PUNCH -- An Assault on Cinema
Review by Joseph Fayed
It's Oscars weekend, and that means a singular queer film will be in the spotlight. That film is usually a coming-of-age story about self love and acceptance. While Punch is certainly not up for any awards this weekend, its familiar tropes would make you think so... until you actually start watching it.
The film follows Jim, who is training to become a boxer. Jim begins to grow close to his male classmate Whetu, while dealing with homophobia in their small town and Jim's alcoholic father. Jim is left to decide how he wants to define himself as a young man. All these struggles seem to make Jim more of an engaging protagonist.

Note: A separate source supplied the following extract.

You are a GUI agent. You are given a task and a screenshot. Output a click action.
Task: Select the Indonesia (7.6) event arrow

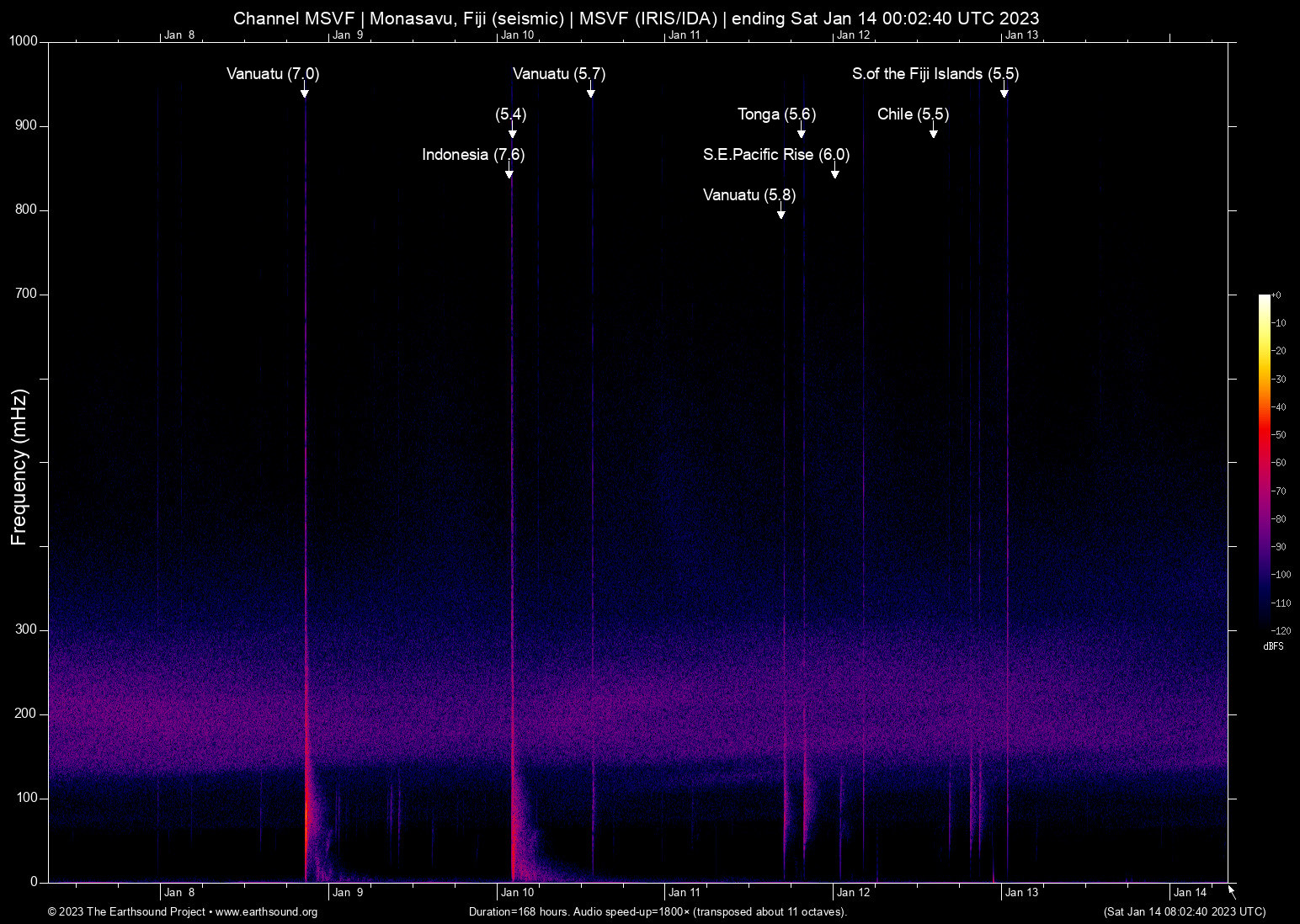(509, 173)
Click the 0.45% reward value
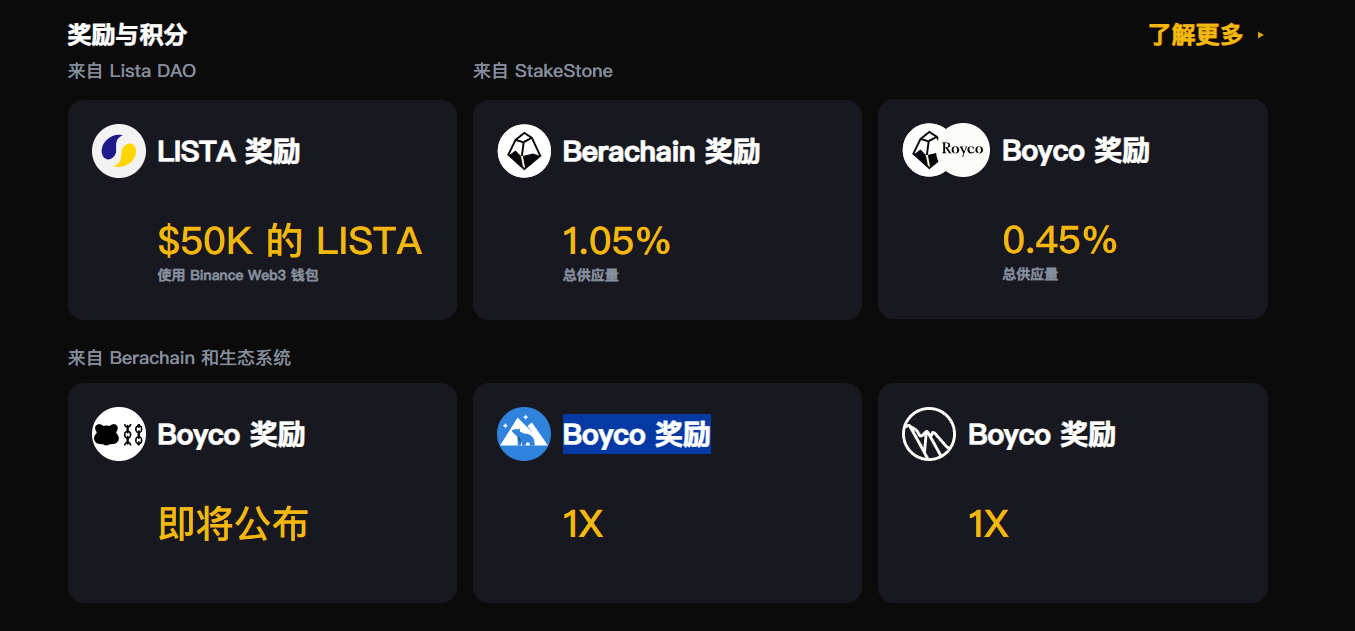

Jim is presented as having two interests: boxing — that aligns with his father's vision — and his passion for making music videos. One of the biggest flaws of this film is not exploring either of his interests at length. Jim is seemingly good at both, but the plot doesn't allow much we can compare and contrast the two with. The story could have taken a deeper focus on Jim's alcoholic father, played by Tim Roth, who deserves better than being associated with this, and the unrealistic expectations he had for his son. Instead, we see how the dad is wasted, figuratively and literally, potential. Jim frequently avoids his father, so the tragic homelife narrative is mostly left for audience interpretation.
The character of Whetu, if given the creative forces of a better writer/director, would have been a fascinating exploration into young male sexuality. Since he is meant to be the love interest of the lead, we slowly begin to unravel his character's mind as the film progresses. All I could think was why he thought Jim was worth it. Good chemistry in a romance has to come across better than an awkward first date, and unfortunately this doesn't. The tender moments the two share are few and far in between, and are acted like two actors at their first table read. Their biggest threat to their relationship is poorly handled, and their ultimate send off feels like the end of a music video Jim would have directed.
Punch is a film that tries and fails to get its multiple themes surrounding its main characters off the ground. Underneath it all is a love story you are more confused by than appreciative of. At least Whetu's black nail polish was one thing that remained consistent throughout this lackluster romance.
Punch hits theaters and VOD on March 10.